Copy the material starting at the line containing "Where should I click to: Select" and ending at the line containing "pyautogui.click(x=598, y=210)", swapping "sidebar" for "navigation menu" and leaving the rest unchanged.
----
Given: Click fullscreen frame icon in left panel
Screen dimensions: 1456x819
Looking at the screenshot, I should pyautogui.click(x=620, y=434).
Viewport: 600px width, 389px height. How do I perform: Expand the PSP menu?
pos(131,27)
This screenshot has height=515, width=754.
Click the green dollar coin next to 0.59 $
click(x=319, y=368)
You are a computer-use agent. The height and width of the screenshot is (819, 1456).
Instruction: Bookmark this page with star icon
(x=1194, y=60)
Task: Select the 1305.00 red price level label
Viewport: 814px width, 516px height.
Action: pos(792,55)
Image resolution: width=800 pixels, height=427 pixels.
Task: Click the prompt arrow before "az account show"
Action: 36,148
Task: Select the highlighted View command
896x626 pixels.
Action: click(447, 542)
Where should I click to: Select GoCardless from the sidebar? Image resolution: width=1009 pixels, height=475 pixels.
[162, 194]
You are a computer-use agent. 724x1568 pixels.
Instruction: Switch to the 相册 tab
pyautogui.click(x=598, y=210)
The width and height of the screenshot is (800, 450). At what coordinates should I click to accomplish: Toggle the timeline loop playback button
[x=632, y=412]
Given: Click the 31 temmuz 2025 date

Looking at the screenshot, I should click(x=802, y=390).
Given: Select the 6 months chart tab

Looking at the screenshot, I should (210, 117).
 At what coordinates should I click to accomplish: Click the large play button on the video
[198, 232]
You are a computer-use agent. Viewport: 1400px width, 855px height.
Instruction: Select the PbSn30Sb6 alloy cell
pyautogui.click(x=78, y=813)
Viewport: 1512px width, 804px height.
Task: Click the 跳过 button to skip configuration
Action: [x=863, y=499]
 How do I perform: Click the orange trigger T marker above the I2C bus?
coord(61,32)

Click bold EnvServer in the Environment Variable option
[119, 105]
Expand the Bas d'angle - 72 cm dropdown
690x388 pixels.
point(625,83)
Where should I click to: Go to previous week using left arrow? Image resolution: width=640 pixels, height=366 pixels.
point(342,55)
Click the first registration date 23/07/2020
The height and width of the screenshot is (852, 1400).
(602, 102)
----
◆ **Solution to this task**:
Where should I click to: Select GoCardless from the navigation menu? Image resolution: width=1009 pixels, height=475 pixels.
[162, 194]
You are a computer-use agent. 724x1568 pixels.
Instruction: Switch to the 相册 tab
pyautogui.click(x=598, y=210)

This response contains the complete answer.